4. Selon l'article R. 441-14 du code de la sécurité sociale, dans sa rédaction issue du décret n° 2009-938 du 29 juillet 2009, applicable au litige, dans les cas où elle a procédé à une instruction conformément au dernier alinéa de l'article R. 441-11, la caisse communique à la victime ou à ses ayants droit et à l'employeur au moins dix jours francs avant de prendre sa décision, par tout moyen permettant d'en déterminer la date de réception, l'information sur les éléments recueillis et susceptibles de faire grief ainsi que sur la possibilité de venir consulter le dossier.

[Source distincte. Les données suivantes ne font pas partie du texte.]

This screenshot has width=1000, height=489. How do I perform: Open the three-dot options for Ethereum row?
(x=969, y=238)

5. Pour l'application de ce texte, le délai de dix jours francs qu'il prévoit court à compter de la réception par les destinataires de l'information communiquée par l'organisme.

6. L'arrêt relève, d'une part, que le courrier du 23 décembre 2015, adressé en lettre recommandée avec accusé de réception, par lequel la caisse notifie à l'employeur la fin de l'instruction du dossier ainsi que la possibilité de venir le consulter et fixe la date de sa décision, a été présenté à la société le 26 décembre, mais n'a été retiré par celle-ci que le 6 janvier 2016, d'autre part, que la décision de la caisse est intervenue le 12 janvier 2016.

7. De ces constatations relevant de son appréciation souveraine des éléments de fait et de preuve soumis à son examen, et dont il résultait que la caisse n'avait pas satisfait à son obligation d'information, la cour d'appel a exactement déduit que la décision de prise en charge était inopposable à la société.

8. Le moyen n'est, dès lors, pas fondé.

PAR CES MOTIFS, la Cour :

REJETTE le pourvoi.

- Président : M. Pireyre - Rapporteur : Mme Le Fischer - Avocat général : M. de Monteynard - Avocat(s) : SCP Foussard et Froger ; SCP Célice, Texidor, Périer -

Textes visés :

Article R. 441-14 du code de la sécurité sociale, dans sa rédaction issue du décret n°2009-938 du 29 juillet 2009.